To examine the downstream effect of TLR2 stimulation on CIITA, we measured surface expression of MHC class II, whose expression is regulated by, and depends on, CIITA. BMDM were treated with Pam3CSK4 for 12–15 h then stimulated with IFN-γ for 24 h (the minimal time needed for increased MHC class II surface expression). IFN-γ stimulation alone caused an eleven-fold increase of MHC class II on the cell surface (Fig. 2B). However, Pam3CSK4 treatment prior to IFN-γ inhibited this upregulation by 73%, as assessed by mean fluorescent intensity (Fig. 2C). Pam3CSK4 alone (without IFN-γ) had no effect on surface MHC class II levels. These results indicate that TLR2-mediated inhibition of CXCL11 and CIITA transcription has downstream consequences at the protein level.

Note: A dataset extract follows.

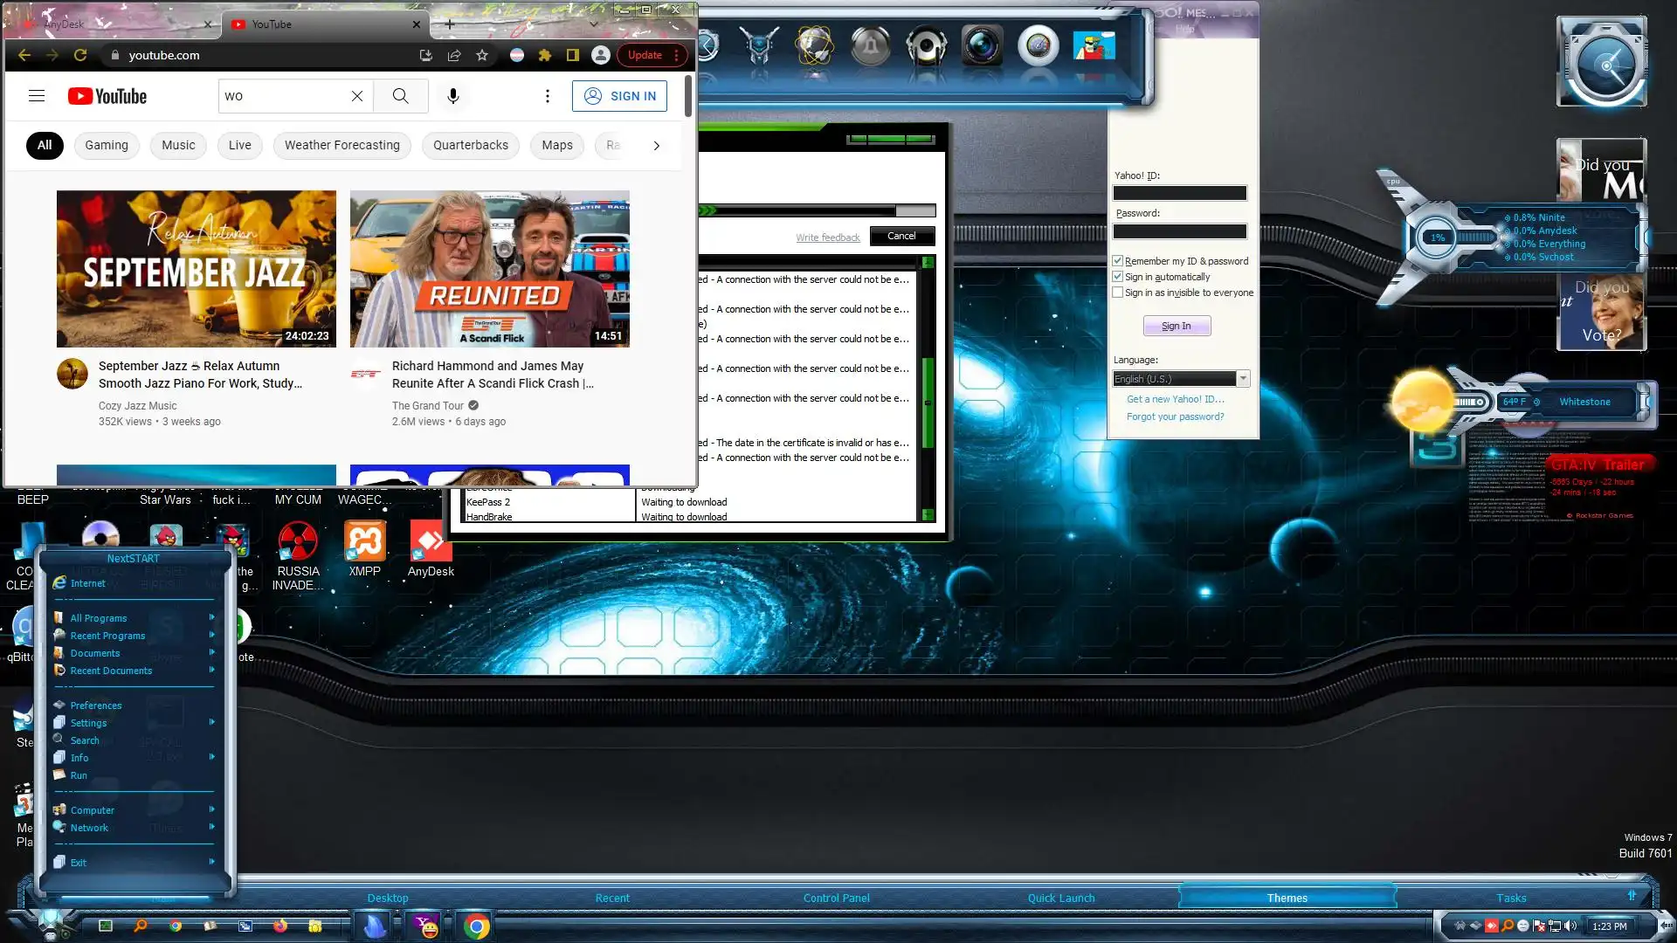1677x943 pixels.
Task: Click Chrome icon in taskbar
Action: [x=476, y=926]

TLR2-mediated inhibition of CXCL11 and CIITA requires new protein synthesis

We have previously shown that M. tuberculosis-mediated inhibition of CIITA induction by IFN-γ requires new protein synthesis [23]. We extended these findings and examined the effect of cycloheximide, a pharmacological inhibitor of protein synthesis, on induction of CXCL11, CIITA, and NOS2 mRNA by IFN-γ in TLR2 stimulated macrophages. In control samples, TLR2 stimulation prior to IFN-γ inhibited CXCL11 and CIITA induction, but enhanced NOS2 induction, as previously seen. However, treatment with cycloheximide fully reversed inhibition of CXCL11 and CIITA and further enhanced NOS2 expression (Fig. 3). These results indicate that TLR2 stimulation induces production of one or more proteins that are required for inhibition of macrophage gene expression in response to IFN-γ. Cycloheximide treatment also greatly enhanced expression of all three genes, with the strongest effect on CXCL11, presumably due to the lack of a negative regulatory protein.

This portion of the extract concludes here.